Brought to gamers by Electronic Arts, the digital leader of all things athletic, “SSX” is anything but relaxing. PlayStation 2 allows for full doses of graphically enhanced riding, so staying balanced while zooming through a splinter-thin mountain crevice poses two problems: Avoid admiring the scenery and hug the cavern walls precisely, without deviation of course. One wrong move and a pretty, unscathed face risks kissing the ice-cold slope and — at such extreme speed — cementlike snow. Yet, one violent tumble can’t stagger the “SSX” crew. Sacrifice is not an option.

And in the PlayStation 2 biosphere, the snowboard outwits the surfboard. Temperate, tropical water is no match for Everest icicles; so EA’s “SSX” vs. Rockstar’s “Surfing H30” is like pitting Schwarzenegger against a sole slug, decaying from salt poisoning.

“H30” is immature at best. The game’s controls are quite clunky and it lacks eye-candy flair. The only remotely refreshing aspect of “H30” is an interesting controller attachment, sculpted like a surfboard — of course. However, such a neat gizmo is hard to find in retail outlets — and, by novelty standards, only packs a five-minute tang.

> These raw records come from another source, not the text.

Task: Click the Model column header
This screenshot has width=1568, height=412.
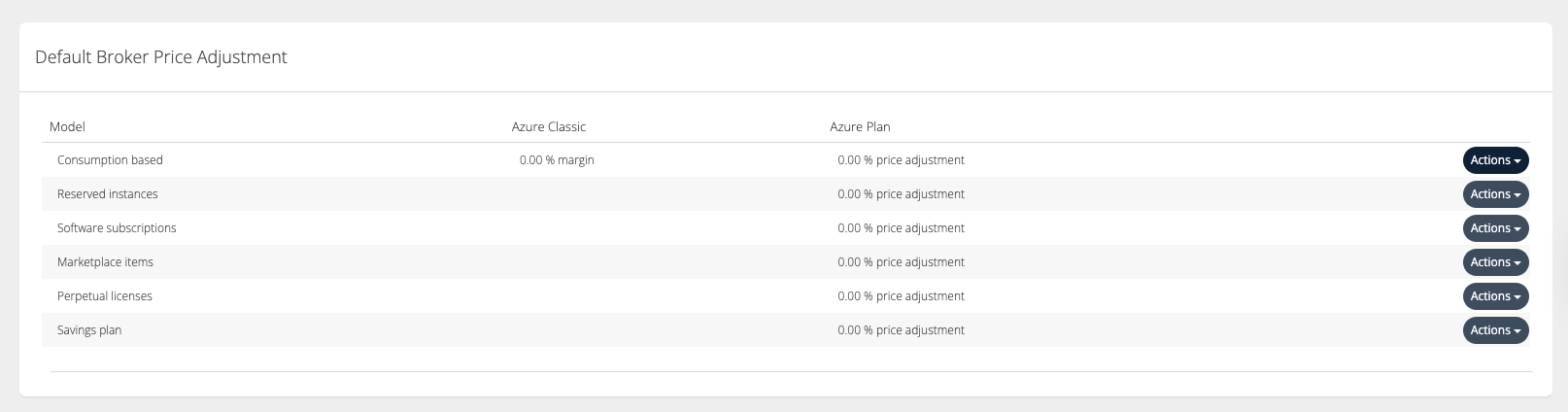Action: 68,126
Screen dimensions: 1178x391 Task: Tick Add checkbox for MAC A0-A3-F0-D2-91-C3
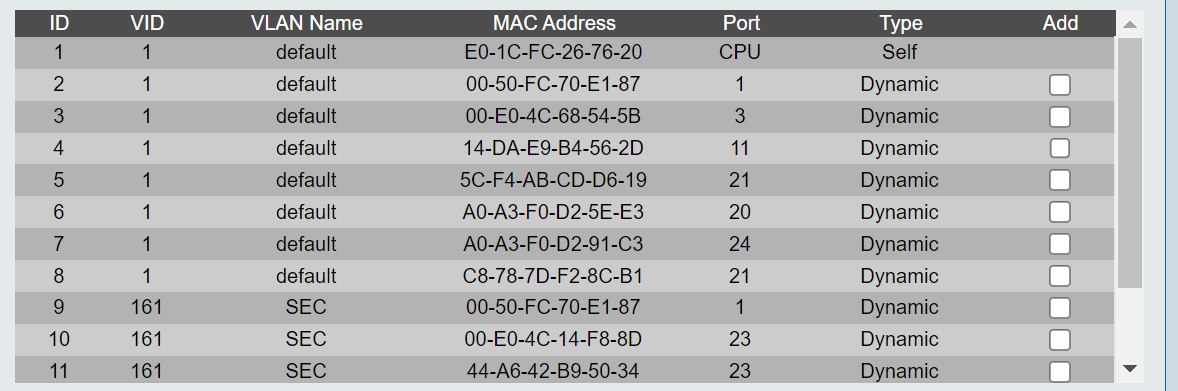click(1059, 244)
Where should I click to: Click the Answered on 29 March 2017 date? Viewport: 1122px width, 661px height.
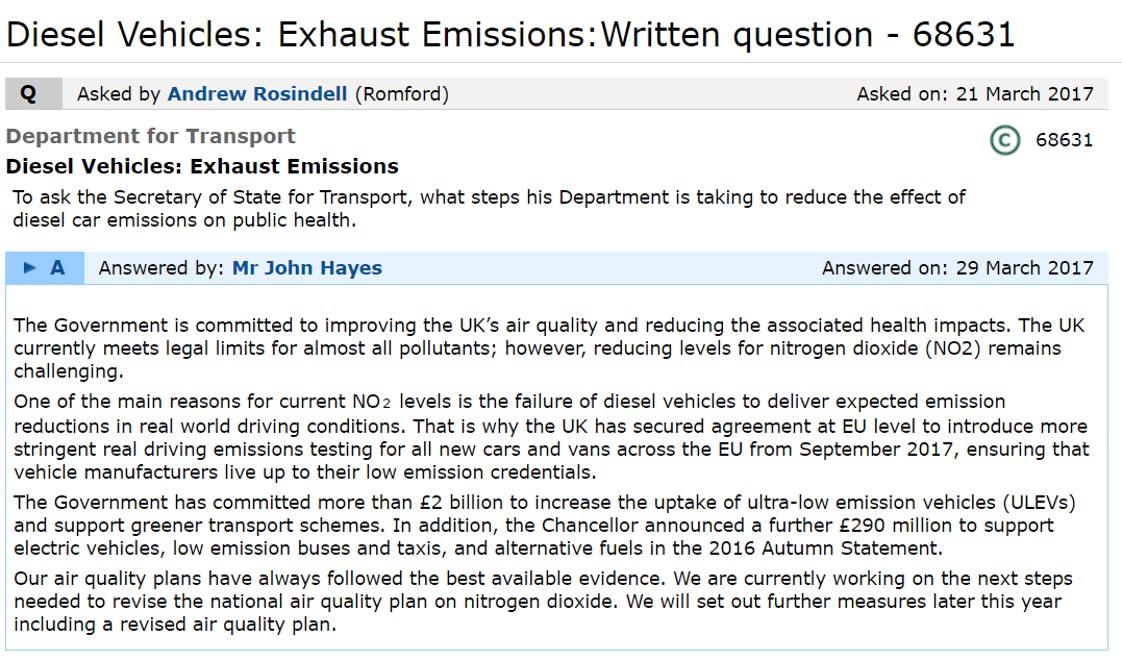click(x=957, y=268)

To make up for the lack of flavor in “H30” — and to freeze-drip any gaps that SSX may have left — Konami has the perfect arcade romp. Though it’s hardly an alternative sport (unless you’re an unemployed hit man), “Silent Scope” is an enthralling arcade shooter. A barrage of levels has you aiming at trigger-happy terrorists, shedding virtual blood in an attempt to rescue the president and his family.

Just don’t do anything foolish — like actually attempting any of the physicalities above.